Rating: 2.75 stars. This was much better than Night 1’s Tag Team Turmoil match. It was a mixed bag, as most of the time Tamina was in the ring it wasn’t particularly good. But it was well laid out, with some real bright spots (like Baszler’s awesome knee) and a cool finish — even if the “babyface passes out” finish is overdone.
Randy Orton defeats The Fiend
WrestleMania 37 kicked off with one of the most heavily promoted matches of the show: Randy Orton versus The Fiend. After a thankfully short match, Randy Orton pinned The Fiend with an RKO.
Randy Orton came out in white tights — some WreslteMania pizzaz for you. Then we got The Fiend’s entrance.
We see him walking through a walkway where he transforms from the burnt Fiend to the “normal” one, albiet with a slightly new mask. Then Alexa Bliss comes out in her Firefly Funhouse form, and walks to a jack in the box that’s set up near the ring. She turns the handle, to the tune of Pop Goes the Weasel, and out comes The Fiend.

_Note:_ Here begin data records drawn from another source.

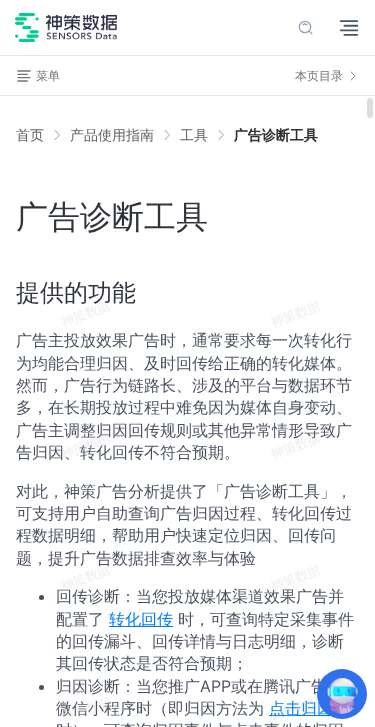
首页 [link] (30, 135)
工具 (194, 134)
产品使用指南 (112, 134)
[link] (112, 135)
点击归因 (301, 708)
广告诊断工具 (276, 134)
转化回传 (141, 619)
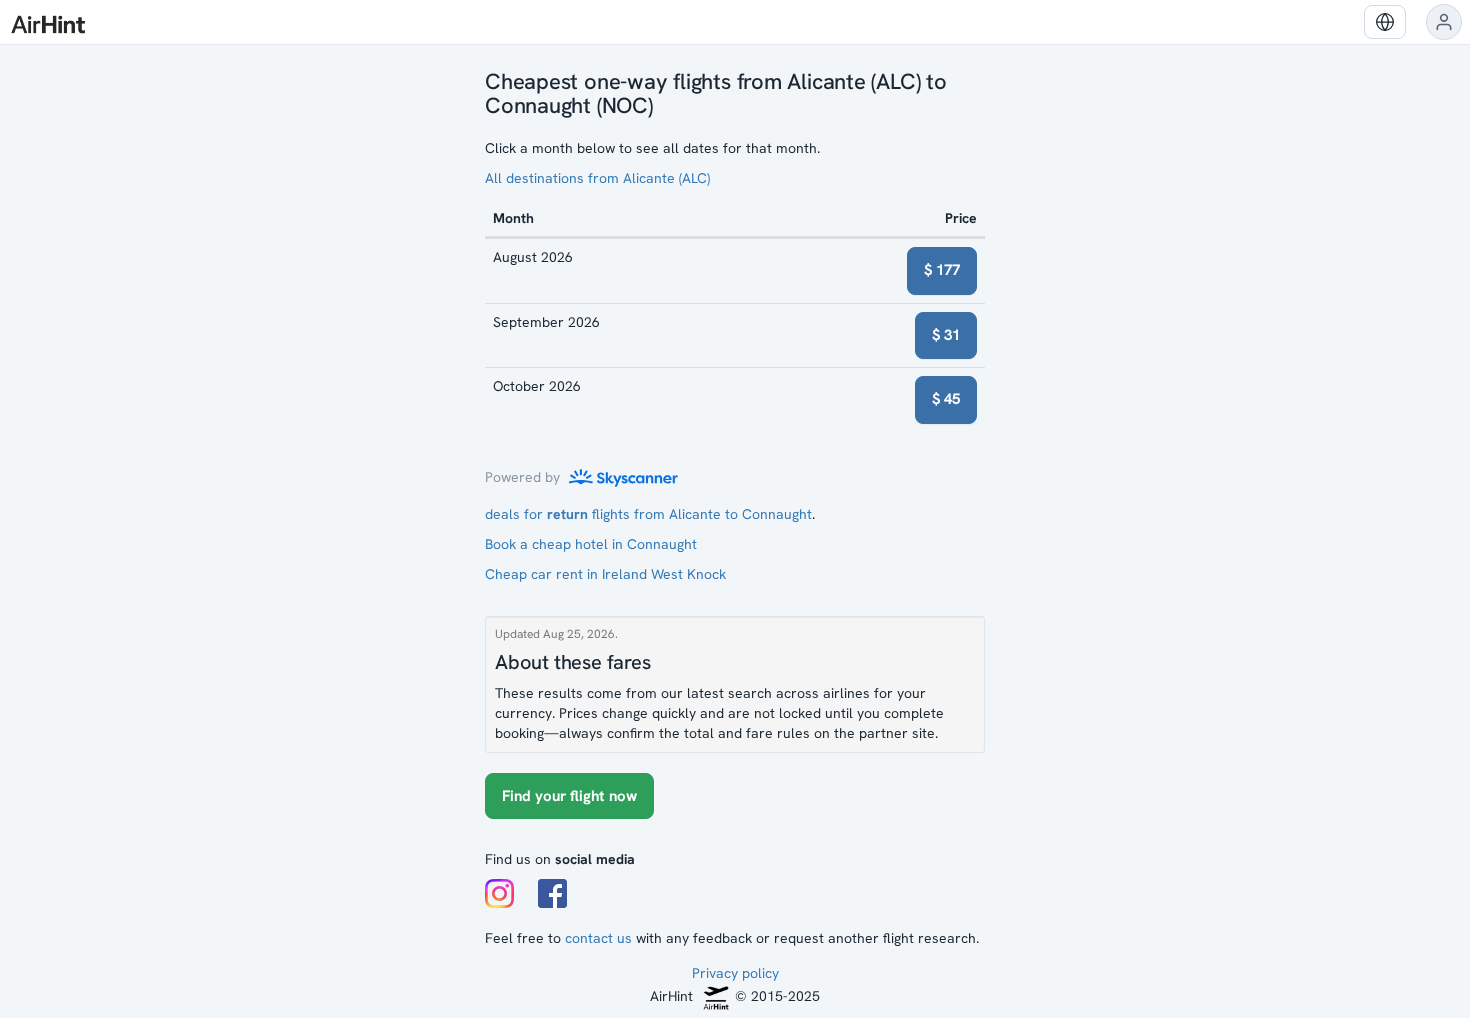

The match itself was like an average Raw bout. They had a straightforward wrestling match until Alexa Bliss appeared on top of the Jack in the Box from which The Fiend appeared. She was… I don’t know, covered in ink or blood or something. The Fiend was confused, and Orton hit an RKO for the pin.
After the match, Bliss and The Fiend stared at each other and then the lights went out and both vanished. The crowd booed.
Rating: 1 star. This is just preposterous. Randy Orton burned The Fiend to a crisp, and that culminated with… a wrestling match. Where they actually just hit normal wrestling moves. If The Fiend can literally defy the laws of life and death, why do we care if he got hit with a DDT? How could an RKO possibly keep him down? It’s just stupid.